Zwischen ihnen lagen Laufplanken, über die man bis zu den Kais gelangen konnte.
»Nikodemus?«
Er blickte zurück. Sie war aufgestanden. »Ja?«
Liza bleckte die Zähne zu einem Lächeln. »Ich glaube, ich würde mir gerne anschauen, wie du versuchst eine wilde Hornschildechse zu fangen. Mehr verspreche ich dir nicht.
Außer vielleicht noch, dass ich die kümmerlichen Überreste der beschädigten Ware in der Steppe verscharren werde, wenn du so dämlich sein solltest, dich von einer Echse tottrampeln zu lassen.«
Madrog peilte über die Schiene des Torsionsgeschützes. An Deck der Prunkbarkasse herrschte Tumult. Er rieb sich zufrieden die Hände. Dann sah er sie. Skanga! Sie lebte.
Er hatte nicht sie getroffen. Wie hatte das passieren können? Wer war ihm in die Schussbahn gelaufen?
Jetzt kniete sich die Schamanin nieder. Andere Trolle verstellten ihm die Sicht auf sie.
Emerelle kam auch noch. Verflucht! Wen hatte er nur getroffen?
Unschlüssig blickte er auf die drei verbliebenen Steinkugeln. Ob Skanga ahnen würde, dass eigentlich sie das Ziel gewesen war? Und würde sie erraten, wer geschossen hatte? Jahre waren vergangen, seit sie die Shi-Handan hinter ihm hergehetzt hatte. Er hatte ihr das nie verziehen.

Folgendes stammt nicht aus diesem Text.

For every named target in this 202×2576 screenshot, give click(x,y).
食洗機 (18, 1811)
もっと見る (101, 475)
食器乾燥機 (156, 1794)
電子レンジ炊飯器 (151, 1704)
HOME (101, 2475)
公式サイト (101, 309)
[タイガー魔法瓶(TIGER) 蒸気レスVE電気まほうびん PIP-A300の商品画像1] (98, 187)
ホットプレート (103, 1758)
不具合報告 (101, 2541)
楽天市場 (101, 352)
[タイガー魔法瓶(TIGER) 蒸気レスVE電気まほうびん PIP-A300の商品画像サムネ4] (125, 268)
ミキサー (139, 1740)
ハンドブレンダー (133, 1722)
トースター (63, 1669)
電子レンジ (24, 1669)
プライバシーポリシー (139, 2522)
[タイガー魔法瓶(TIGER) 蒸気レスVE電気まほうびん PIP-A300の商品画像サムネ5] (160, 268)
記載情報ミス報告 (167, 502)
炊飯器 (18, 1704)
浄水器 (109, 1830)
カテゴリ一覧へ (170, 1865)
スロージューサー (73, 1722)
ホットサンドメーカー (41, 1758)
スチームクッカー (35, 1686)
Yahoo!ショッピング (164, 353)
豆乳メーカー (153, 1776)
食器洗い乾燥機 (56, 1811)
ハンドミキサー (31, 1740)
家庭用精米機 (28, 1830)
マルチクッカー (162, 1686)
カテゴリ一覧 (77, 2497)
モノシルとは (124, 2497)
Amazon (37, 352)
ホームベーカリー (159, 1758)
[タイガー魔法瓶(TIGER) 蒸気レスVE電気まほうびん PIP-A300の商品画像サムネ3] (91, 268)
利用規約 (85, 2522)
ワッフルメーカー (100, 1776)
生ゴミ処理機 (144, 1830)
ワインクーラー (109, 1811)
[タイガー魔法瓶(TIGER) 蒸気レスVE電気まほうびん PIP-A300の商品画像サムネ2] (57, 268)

Noch einmal peilte er über das Geschütz. Es war unmöglich zu sagen, wann er noch einmal freies Schussfeld haben würde. Er sollte fliehen. Er legte seine Waffen ab. Alles, was ihn als Spinnenmann hätte verraten können. Nur ein Stiefelmesser behielt er.
Dann streifte er sich eine der albernen, bunten Jacken über, die so viele Kobolde zum Fest der Lichter trugen.
Er tätschelte zum Abschied das Geschütz. »Deine Schuld war es nicht.«
Eilig stieg er die Leiter hinab. Am Grund des Verstecks angekommen, spähte er durch ein Astloch. Unglaublich, wie viele Albenkinder sich da draußen drängten. Er spürte ihre Unruhe. Keiner wusste, was auf der Prunkbarkasse geschehen war.
Er schob die Tür in der Kistenseite auf. Ein Faun blickte verwundert auf ihn hinab.
»Ein wunderbar trockener Platz zum Schlafen«, sagte Madrog freundlich lächelnd.
Dann schob er sich in die Menge. Er wurde eins mit ihr. Diskutierte über die geheimnisvollen Vorfälle auf der Prunkbarkasse, rief Emerelles Namen und entfernte sich immer weiter von dem Kistenstapel. Eine dunkel gekleidete Elfe erregte seine Aufmerksamkeit. Sie hatte ihr Haar zu einem strengen Zopf zurückgebunden. Ihr Gesicht war mit dem Saft des Dinko-Buschs bemalt. Eine Maurawani. Ob sie gesehen hatte, von wo der Schuss gekommen war? Das war fast unmöglich! Aber sie bewegte sich auf den Kistenstapel zu. Andere Elfen folgten ihr. Gut, dass er fort war!
Emerelle trat an die Reling der Prunkbarkasse. Schmetterlinge und Glühwürmchen umschwirrten sie. Albern! Aber irgendwie schaffte sie es, gut dabei auszusehen. Sie breitete die Arme aus, und die unruhige Menge verstummte.
»König Gilmarak wurde verletzt, aber er wird sich von seiner Verwundung erholen! Er wurde nicht wiedergewählt. Drei Fürsten stimmten für ihn. Drei gegen ihn. Einer enthielt sich. Nun wird ein zweites Mal gewählt. Dieses Mal werden sie über mich entscheiden.«
»Emerelle!«, blökte ein unüberhörbar angetrunkener Minotaur.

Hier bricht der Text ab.